This gluten free and vegan wraps recipe is my ultimate sandwich. They are homemade wraps (no bad stuffs here) !! It’s the type of essential recipe I really need, simply because bread is not part of my diet anymore. I thought you might like it too.
They are really healthy wraps
Thanks to the spinach, they contain vitamins A + K and antioxidants.
This version of wrap is gluten free because it’s made of quinoa, brown rice and chickpea flours ! It means that my homemade wraps are easy to digest but still very fullfiling.
I have already replace the quinoa flour by gluten free oat flour and it works perfectly well too.

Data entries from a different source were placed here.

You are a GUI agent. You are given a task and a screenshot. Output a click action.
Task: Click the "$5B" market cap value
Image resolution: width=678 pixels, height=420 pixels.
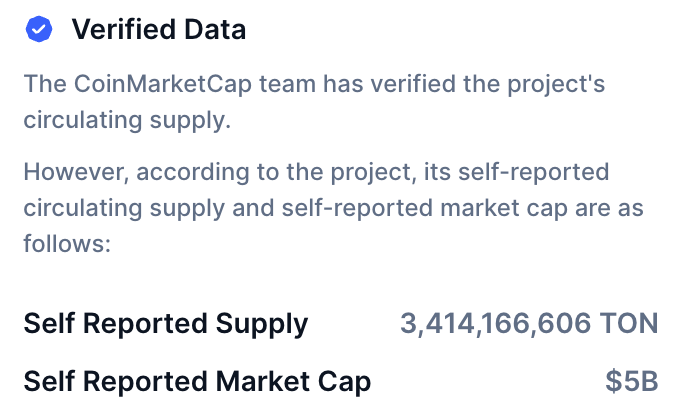tap(632, 381)
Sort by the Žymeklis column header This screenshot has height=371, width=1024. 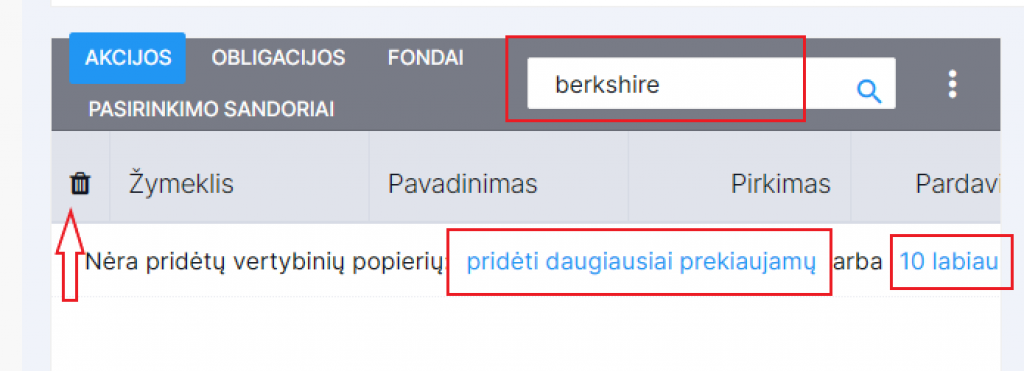pyautogui.click(x=180, y=184)
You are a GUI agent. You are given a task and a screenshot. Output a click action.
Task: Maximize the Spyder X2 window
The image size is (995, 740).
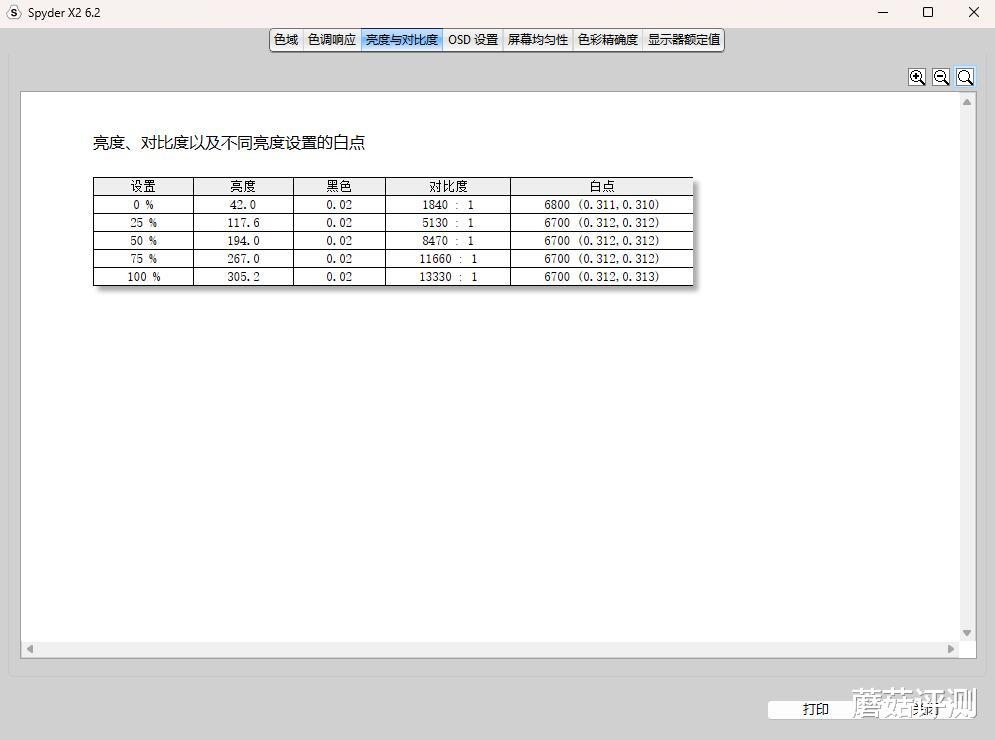928,13
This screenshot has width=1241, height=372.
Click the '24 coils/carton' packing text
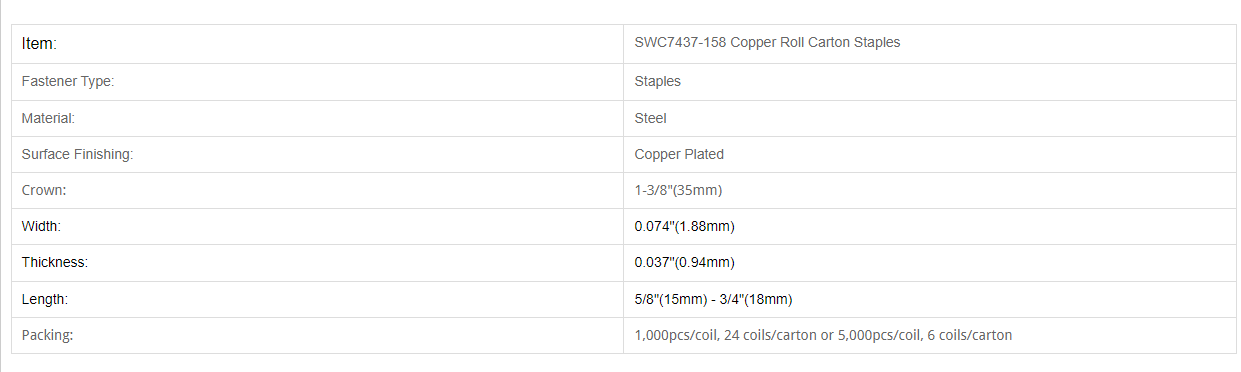pyautogui.click(x=770, y=336)
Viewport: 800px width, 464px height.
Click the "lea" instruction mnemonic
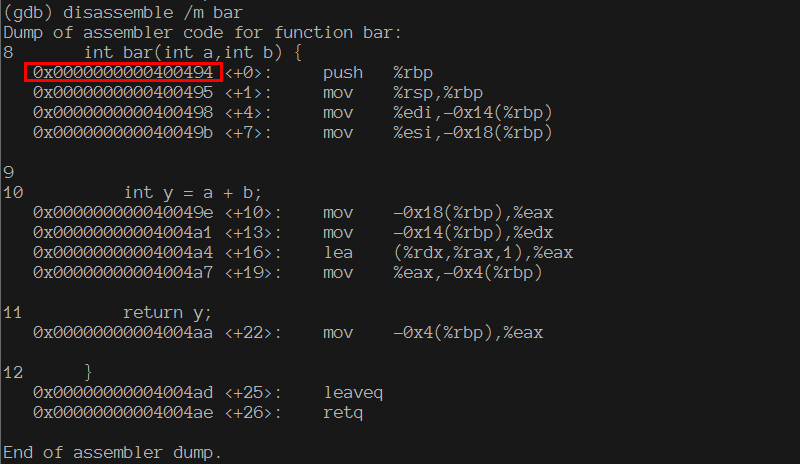coord(338,252)
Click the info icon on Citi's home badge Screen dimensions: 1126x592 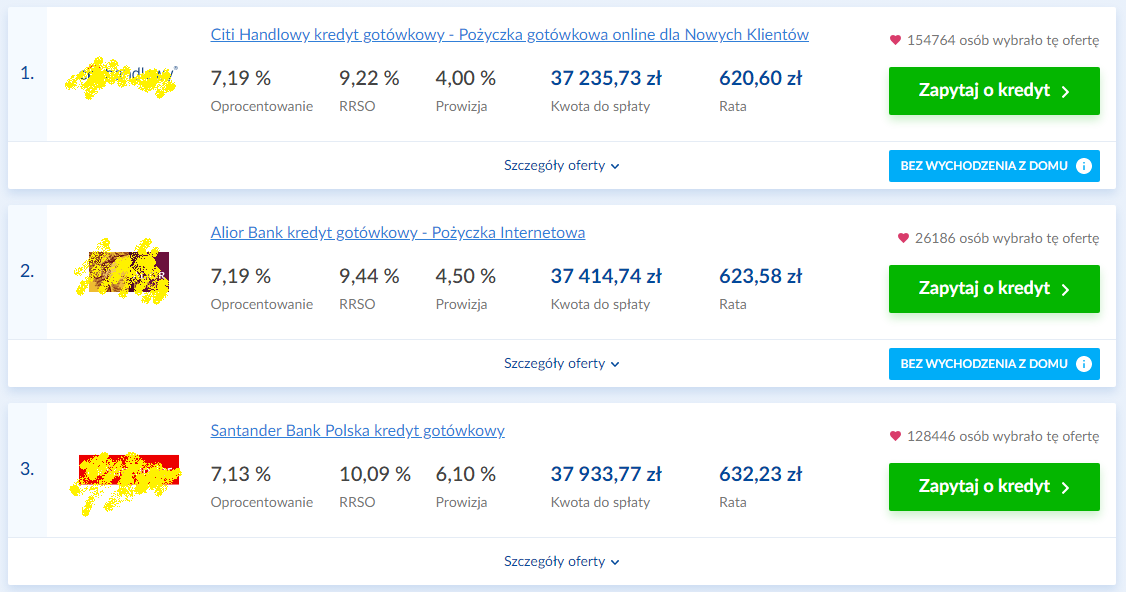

Finally you have a delicious light sweet taste thanks to the fresh grated coconut I’ve added in this gluten free wraps recipe. Sometimes I swap the fresh coconut for dried shredded coconut. I will first soak the dried coconut 1 to 2 minutes in hot water, remove the water and use the coconut slightly rehydrated.
Are the wraps easy to make and cook?
They are relatively easy to make.
You’ll have to mix the ingredients altogether and let it sit for at least 15 minutes on the counter.
Then you cut them into 4 or 8 pieces (depending if you want them big or small).
Roll each pieces again into balls. Using your fingers first, shape them into round wrap. Roll them and cook in a pan for few minutes.
How to eat them?
You can try wrapping up roasted veggies or kale salad (marinated in lemon and olive oil) and chopped avocado, with fresh coriander! And if you like your wrap extremely creamy like me, add a spoon of my guacamole dip or my raw mayo !
I love to use those healthy wrap as a piece of bread too, to accompany a salad or a soup.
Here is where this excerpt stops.